Monday, January 09, 2006
Whatever it was I seem to be over it
Feeling much better now. I just got off the phone with the doctor's office. Are there NO doctors left on the planet that actually speak with their patients in person? I spoke with someone I don't even know, who knew nothing of my history. The diagnosis(without even being seen) is that I overdid it after surgery. WHAT? This coming from the same office that told me I would only be out for a day or two after the laparoscopy. She(the person I spoke with) also told me I should stop taking the Percocet, since three weeks is simply too long to be taking a pain killer of that strength. Again WHAT? I explained several times that I had NOT been taking the Percocet fro three weeks, that I had been taking the leftovers from my surgery for the last two days when the pain got more intense. Where in the heck does she think I would have gotten anough Percocet to last me three weeks anyway?
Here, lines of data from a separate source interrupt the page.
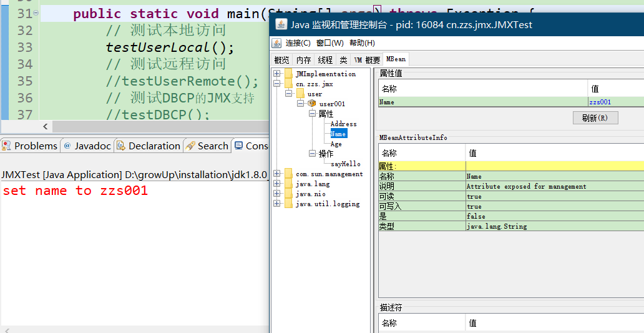644x333 pixels.
Task: Click the 刷新(R) refresh button
Action: pos(595,118)

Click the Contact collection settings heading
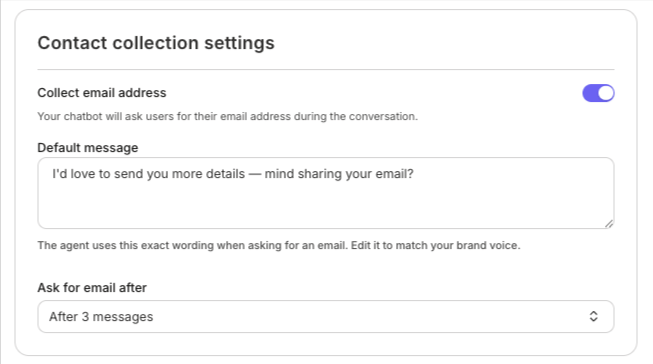pos(156,43)
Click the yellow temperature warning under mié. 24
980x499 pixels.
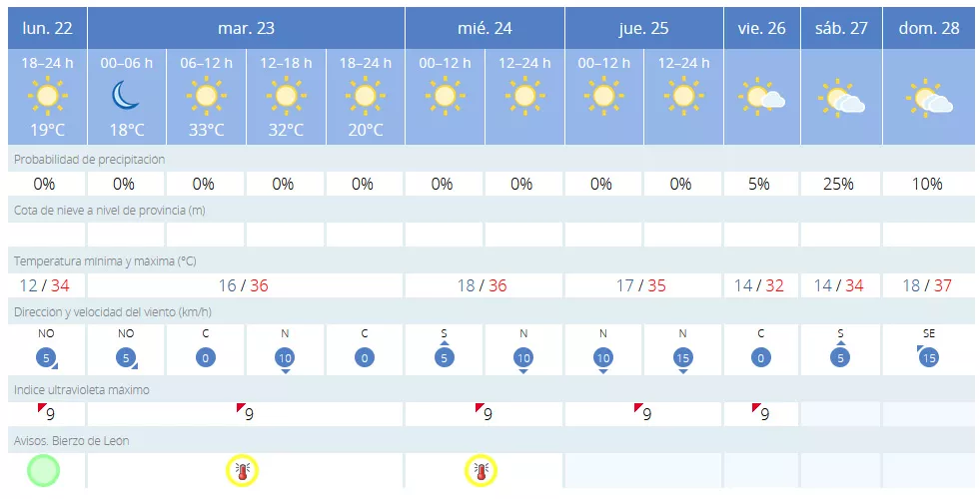click(482, 470)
She wasn't interested at all in my theory about this pain being very reminiscent of the pain I had five years ago when a cyst on my ovary burst. She told me I should take it easy(does she KNOW what I do for a living?) and take Tylenol when needed. Gee, I'm glad I called and obtained such expert advice. They didn't even want to up my post-op visit from next week to this week. She didn't feel it was necessary unless the pain worsened. That's it, next time I have even a twinge of pain, I'm going straight to the E.R. For now I'm going to act like this pain WAS from me overdoing it after the surgery, and expect to NOT have this pain again next month. Because if I do have pain like this every month, that doctor is going to get pretty sick of me. I'm not letting this continue. I won't live my life this way. I''ll change doctors again if I have to, even though this is doctor number six I have tried for the same problem.